CLOTILDE GALLAND: Comment choisissez-vous les histoires que vous illustrez?
CHARLES DUTERTRE: Il y a deux possibilités quand je suis amené à illustrer un livre: soit je suis à l’initiative de l’histoire avec l’auteur, soit c’est une commande d’un éditeur. Dans ce second cas, le format du livre est déjà choisi, parce qu’il s’inscrit souvent dans une collection; et l’éditeur, parce qu’il connaît au moins une partie de mon travail, me demande alors souvent de partir sur un de mes styles d’illustration. Le travail de commande est donc assez contraignant. Aussi, comme j’aime m’amuser en travaillant, il faut que le texte me plaise à la première lecture. Et surtout, qu’il soit drôle!
Quand je travaille directement avec un auteur, Alex Cousseau, par exemple, on se met d’accord sur l’histoire, sur la façon dont les personnages évoluent. Pour l’album Les frères Moustaches, au départ je pensais à une biographie sur la troupe de théâtre «Les frères Moustache». Alex a élargi le propos aux résistants, à ceux qui disent non. Ensuite, pour cet album comme pour nos autres, Alex a écrit l’histoire et moi j’ai cherché un nouveau style d’illustration qui corresponde au mieux à cette histoire que l’on veut raconter ensemble. Faire un livre avec Alex, c’est jouer au ping-pong, tout peut évoluer et changer tant que le livre n’est pas imprimé!
Papa qui lit est une histoire qui se déroule autour d’un canapé. Cela n’empêche pas l’illustration d’être drôle et dynamique! Y a-t-il des histoires plus difficiles que d’autres à illustrer?
J’ai l’impression que l’histoire Papa qui lit a été écrite pour moi. Ce papa à la Pierre Richard, qui se décide à coucher ses enfants en leur lisant des poèmes de Victor Hugo, et tout ça traîne… c’est tout moi! Heureusement que la maman est là! La seule difficulté pour illustrer ce livre a effectivement été le fait que l’histoire se passe sur un canapé, et qu’il fallait trouver des astuces pour éviter de toujours répéter les mêmes images.

#### CONSIGNE DONNÉE:
Reproduisez à l'identique l'extrait de l'entretien allant de « Quand je travaille » à « n’est pas imprimé! », ces deux passages compris. Les lignes présentées ensuite n'ont aucun lien avec l'entretien.

#### LIGNES RÉPERTORIÉES:
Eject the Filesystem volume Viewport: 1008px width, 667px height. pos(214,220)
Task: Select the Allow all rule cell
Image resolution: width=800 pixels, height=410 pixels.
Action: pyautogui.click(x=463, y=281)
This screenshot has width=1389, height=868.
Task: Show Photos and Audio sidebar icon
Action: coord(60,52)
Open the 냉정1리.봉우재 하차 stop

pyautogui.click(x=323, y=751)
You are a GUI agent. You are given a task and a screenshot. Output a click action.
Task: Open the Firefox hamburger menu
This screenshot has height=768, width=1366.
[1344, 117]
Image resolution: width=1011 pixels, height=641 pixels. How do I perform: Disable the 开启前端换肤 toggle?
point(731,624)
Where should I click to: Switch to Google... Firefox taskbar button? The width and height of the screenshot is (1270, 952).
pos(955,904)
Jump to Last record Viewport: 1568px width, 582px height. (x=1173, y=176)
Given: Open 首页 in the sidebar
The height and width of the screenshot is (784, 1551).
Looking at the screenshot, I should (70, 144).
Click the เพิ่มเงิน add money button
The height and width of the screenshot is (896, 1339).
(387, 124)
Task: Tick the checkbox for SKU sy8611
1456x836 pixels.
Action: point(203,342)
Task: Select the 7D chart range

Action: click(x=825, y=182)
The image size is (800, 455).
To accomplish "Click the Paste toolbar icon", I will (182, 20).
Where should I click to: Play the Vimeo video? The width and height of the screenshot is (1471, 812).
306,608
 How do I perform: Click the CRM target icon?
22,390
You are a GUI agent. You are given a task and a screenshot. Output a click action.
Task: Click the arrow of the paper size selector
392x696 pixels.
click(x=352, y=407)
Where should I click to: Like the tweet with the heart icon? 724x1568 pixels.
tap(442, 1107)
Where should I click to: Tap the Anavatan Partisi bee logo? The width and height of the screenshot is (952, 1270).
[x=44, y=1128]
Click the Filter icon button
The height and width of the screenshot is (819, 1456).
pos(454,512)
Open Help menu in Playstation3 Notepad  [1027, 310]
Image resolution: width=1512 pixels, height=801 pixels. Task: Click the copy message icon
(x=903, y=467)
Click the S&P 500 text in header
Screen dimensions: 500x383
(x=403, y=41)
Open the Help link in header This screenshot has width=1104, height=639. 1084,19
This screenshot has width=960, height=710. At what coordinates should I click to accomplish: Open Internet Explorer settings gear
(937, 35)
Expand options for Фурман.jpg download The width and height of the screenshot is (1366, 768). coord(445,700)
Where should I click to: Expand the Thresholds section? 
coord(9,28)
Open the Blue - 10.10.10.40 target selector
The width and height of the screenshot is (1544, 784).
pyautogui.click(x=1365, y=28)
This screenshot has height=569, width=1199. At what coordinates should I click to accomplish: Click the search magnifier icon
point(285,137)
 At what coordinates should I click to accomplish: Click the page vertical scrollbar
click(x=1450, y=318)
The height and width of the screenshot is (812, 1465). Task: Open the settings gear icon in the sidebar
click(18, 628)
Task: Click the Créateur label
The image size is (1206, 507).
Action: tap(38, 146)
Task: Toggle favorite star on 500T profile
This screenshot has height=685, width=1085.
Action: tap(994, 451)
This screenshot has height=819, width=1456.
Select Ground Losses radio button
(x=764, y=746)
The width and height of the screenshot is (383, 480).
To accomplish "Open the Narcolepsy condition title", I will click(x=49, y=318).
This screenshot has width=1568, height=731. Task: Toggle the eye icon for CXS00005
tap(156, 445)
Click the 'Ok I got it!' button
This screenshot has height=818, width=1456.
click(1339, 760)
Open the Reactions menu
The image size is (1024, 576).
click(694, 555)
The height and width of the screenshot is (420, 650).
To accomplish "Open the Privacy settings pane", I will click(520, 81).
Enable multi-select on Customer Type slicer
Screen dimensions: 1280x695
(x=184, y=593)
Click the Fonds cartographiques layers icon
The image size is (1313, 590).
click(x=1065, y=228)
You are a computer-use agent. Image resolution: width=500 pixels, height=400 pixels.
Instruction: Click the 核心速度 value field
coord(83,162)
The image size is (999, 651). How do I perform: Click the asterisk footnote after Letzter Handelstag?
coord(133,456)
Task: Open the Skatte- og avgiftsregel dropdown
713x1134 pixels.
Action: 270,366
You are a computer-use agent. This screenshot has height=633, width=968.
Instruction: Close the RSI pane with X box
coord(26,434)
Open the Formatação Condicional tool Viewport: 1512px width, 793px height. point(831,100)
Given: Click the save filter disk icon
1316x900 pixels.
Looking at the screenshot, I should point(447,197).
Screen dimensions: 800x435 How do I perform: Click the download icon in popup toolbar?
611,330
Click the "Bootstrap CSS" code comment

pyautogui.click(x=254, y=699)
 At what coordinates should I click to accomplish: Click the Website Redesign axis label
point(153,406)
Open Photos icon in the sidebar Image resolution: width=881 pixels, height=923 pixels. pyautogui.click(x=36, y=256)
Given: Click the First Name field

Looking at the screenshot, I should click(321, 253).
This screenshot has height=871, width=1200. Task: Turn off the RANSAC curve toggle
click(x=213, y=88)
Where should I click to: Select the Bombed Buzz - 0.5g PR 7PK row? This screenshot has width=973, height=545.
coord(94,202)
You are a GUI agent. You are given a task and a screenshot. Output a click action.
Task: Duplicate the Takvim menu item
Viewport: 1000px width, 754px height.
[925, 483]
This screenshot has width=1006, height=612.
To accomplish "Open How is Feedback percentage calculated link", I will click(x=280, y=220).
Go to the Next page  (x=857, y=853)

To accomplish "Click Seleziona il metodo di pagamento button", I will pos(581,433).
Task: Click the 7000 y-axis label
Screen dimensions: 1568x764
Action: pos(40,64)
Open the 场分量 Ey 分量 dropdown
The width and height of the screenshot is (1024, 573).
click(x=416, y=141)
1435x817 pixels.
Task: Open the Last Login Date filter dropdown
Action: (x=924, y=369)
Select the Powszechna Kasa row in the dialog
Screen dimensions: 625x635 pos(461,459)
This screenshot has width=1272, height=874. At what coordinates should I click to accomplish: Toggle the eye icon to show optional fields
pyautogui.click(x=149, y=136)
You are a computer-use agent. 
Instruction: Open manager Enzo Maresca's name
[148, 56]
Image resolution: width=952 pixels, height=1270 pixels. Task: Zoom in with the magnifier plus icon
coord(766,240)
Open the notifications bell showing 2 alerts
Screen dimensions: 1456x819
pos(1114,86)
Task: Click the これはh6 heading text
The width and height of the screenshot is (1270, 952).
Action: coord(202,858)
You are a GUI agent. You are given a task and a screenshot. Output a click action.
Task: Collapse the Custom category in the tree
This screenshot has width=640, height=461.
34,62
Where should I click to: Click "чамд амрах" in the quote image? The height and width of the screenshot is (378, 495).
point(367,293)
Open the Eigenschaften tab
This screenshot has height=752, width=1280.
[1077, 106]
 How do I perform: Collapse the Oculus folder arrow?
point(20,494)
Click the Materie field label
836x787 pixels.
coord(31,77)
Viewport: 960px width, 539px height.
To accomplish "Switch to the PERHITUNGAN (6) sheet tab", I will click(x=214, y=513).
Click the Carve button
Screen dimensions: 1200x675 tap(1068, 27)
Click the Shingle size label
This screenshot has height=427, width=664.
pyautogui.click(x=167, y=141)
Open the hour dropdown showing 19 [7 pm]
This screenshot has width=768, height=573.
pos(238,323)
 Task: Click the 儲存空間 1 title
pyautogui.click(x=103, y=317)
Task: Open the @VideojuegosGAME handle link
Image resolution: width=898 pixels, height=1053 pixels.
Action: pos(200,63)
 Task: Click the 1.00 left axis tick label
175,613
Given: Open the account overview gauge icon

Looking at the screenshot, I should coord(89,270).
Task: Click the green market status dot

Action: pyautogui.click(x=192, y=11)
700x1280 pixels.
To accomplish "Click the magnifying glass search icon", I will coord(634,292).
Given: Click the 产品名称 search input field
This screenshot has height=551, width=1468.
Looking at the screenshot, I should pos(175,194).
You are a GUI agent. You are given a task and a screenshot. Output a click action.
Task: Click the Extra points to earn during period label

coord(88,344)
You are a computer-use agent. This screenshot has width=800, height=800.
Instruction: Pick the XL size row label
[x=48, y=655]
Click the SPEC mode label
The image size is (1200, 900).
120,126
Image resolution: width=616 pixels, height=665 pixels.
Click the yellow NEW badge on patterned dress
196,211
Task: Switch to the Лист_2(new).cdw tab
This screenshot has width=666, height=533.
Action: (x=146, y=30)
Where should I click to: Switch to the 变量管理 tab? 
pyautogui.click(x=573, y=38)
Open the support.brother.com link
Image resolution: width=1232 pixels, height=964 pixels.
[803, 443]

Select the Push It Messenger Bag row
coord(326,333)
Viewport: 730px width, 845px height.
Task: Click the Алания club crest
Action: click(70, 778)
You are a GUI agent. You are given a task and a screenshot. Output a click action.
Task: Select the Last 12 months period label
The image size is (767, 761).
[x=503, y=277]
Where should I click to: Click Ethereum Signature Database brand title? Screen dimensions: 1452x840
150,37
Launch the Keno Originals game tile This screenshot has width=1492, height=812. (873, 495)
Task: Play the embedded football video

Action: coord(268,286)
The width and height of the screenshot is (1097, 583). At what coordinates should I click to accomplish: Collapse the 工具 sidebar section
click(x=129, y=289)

#### SOLUTION PROPOSÉE:
Quand je travaille directement avec un auteur, Alex Cousseau, par exemple, on se met d’accord sur l’histoire, sur la façon dont les personnages évoluent. Pour l’album Les frères Moustaches, au départ je pensais à une biographie sur la troupe de théâtre «Les frères Moustache». Alex a élargi le propos aux résistants, à ceux qui disent non. Ensuite, pour cet album comme pour nos autres, Alex a écrit l’histoire et moi j’ai cherché un nouveau style d’illustration qui corresponde au mieux à cette histoire que l’on veut raconter ensemble. Faire un livre avec Alex, c’est jouer au ping-pong, tout peut évoluer et changer tant que le livre n’est pas imprimé!